Throughout midsummer at the Isabella Stewart Gardner Museum, Agapanthus wraps the Courtyard in blue. A treasured plant in the Museum’s living collection, Agapanthus can flourish pot-bound for up to 75 years. Soaring over its arching, straplike leaves are elegant spikes of cobalt-colored flowers. The trumpet-shaped florets in each spherical umbel resemble miniature lilies. This resemblance may begin to explain the origin of its enduring misnomer—lily of the Nile.
The History of Agapanthus
Despite its common name, the lily of the Nile is neither a lily nor native to the Nile River basin. Indigenous to southern Africa, Agapanthus thrives in the understory along the banks of rivers and streams. The taxonomic history of Agapanthus is curious. Once included in the lily family, it was found to be more closely related to daffodils and onions. Agapanthus has now settled into the Amaryllis family within its own subfamily—Agapanthoideae.
The etymology of the genus Agapanthus comes from the Greek words for love (“agape”) and flower (“anthos”). One of several Greek words for love, agape represents divine love—or love of humanity—in contrast to “eros” (intimate love) or “philia” (brotherly love). Agapanthus has been symbolic of love long before its naming. This connection can be traced back to the guardians of its native land.
In South Africa, Agapanthus has been valued as a magical and medicinal plant since ancient times. Prized as a love charm, the plant was believed to be a powerful aphrodisiac. Xhosa women traditionally wore necklaces made of the roots to encourage fertility and good health during pregnancy. Roots have been boiled for a tonic to induce labor. Many toxic plants have been used medicinally throughout history—Agapanthus is no exception.
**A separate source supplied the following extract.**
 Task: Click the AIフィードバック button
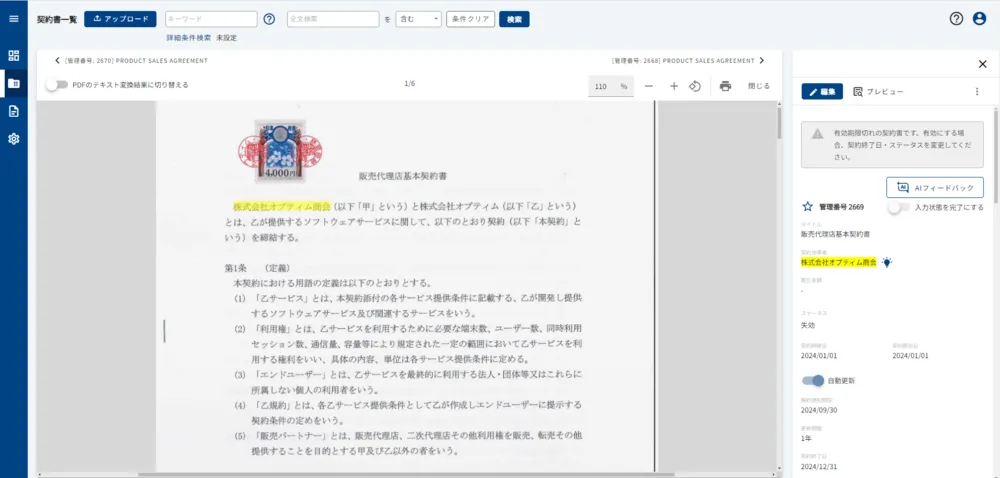tap(935, 187)
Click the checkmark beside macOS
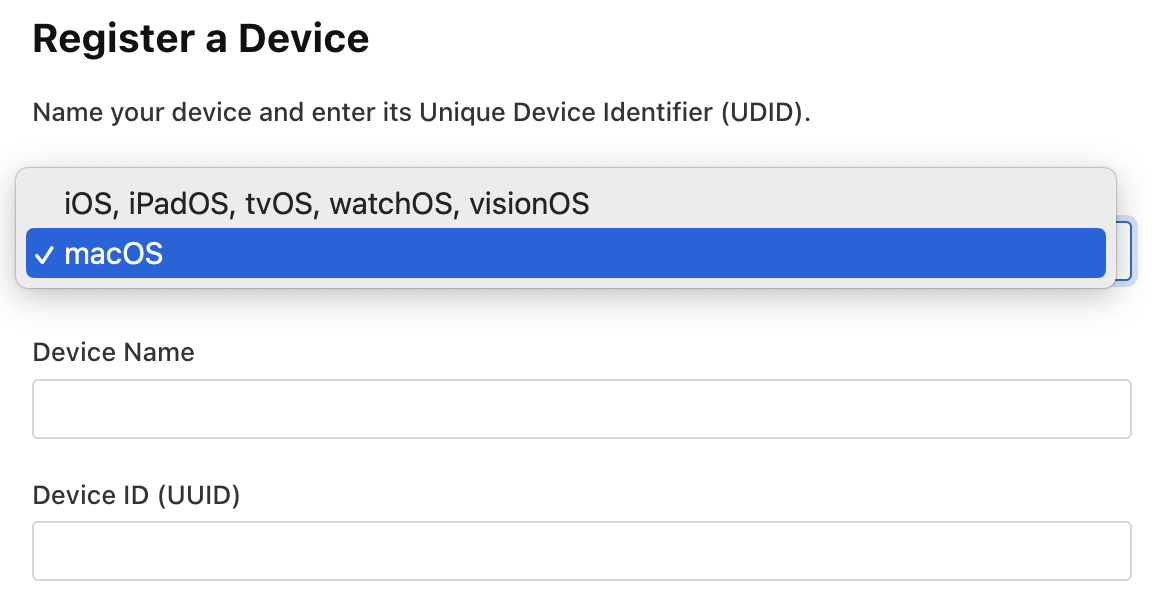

All parts of the plant are poisonous.
Agapanthus has been utilized in traditional medicine for a number of ailments. Zulu people harness the plant to treat heart disease, cough, cold, paralysis, and chest pain as Agapanthus is known to have anti-inflammatory properties. Winding the leaves around wrists and feet is thought to bring fevers down and reduce swelling. Although the plant’s sap can irritate sensitive skin, the long, strappy leaves make an ideal bandage to hold a poultice in place.
Agapanthus first escaped its native land in the mid-17th century. Specimens harvested near the Cape of Good Hope were brought to Europe by the Dutch East India Company and donated to botanical gardens with greenhouses. One such garden was the Jardin des Plantes of Paris, founded in 1635 by King Louis VIII as the Royal Garden of Medicinal Plants—or Jardin du Roi. Agapanthus umbellatus—now known as A. africanus—was noted as having reached the United States by 1806 in The American Gardener’s Calendar by horticulturist Bernard McMahon of Philadelphia. Today Agapanthus grows in tropical to mild temperate zones across the globe and has become naturalized in habitats as diverse as Australia, Great Britain, Ethiopia, Jamaica, and Mexico.
Agapanthus in Art
Alongside his cherished waterlilies, Claude Monet cultivated the lily of the Nile in his gardens at Giverny. The water meadow he shaped with care afforded changing illuminations of his subjects. Monet’s impressions of Agapanthus were transfigured by its reflection in water.
Agapanthus at the Gardner
Gardner Museum horticulturists cultivate two varieties of the beloved lily of the Nile. They have been in our living collection for decades. Both are evergreen cultivars of Agapanthus praecox, the smaller of which is a periwinkle-colored dwarf hybrid known as ‘Peter Pan.’ Protected from the cold of New England’s winters, Agapanthus thrives pot-bound under glass in the greenhouses of our South Shore Nursery.
Midsummer in the Courtyard of the Isabella Stewart Gardner Museum, the wands of Agapanthus arch in toward the sunlight that streams through the atrium. The religious antiquities in the cloisters surrounding the Summer Blues display echo the flower’s symbolism of the divine. Further exploration of the Museum reveals floral imagery around each corner in every medium. Isabella’s passion for life speaks through her collection of art and the frame she created to share it with us.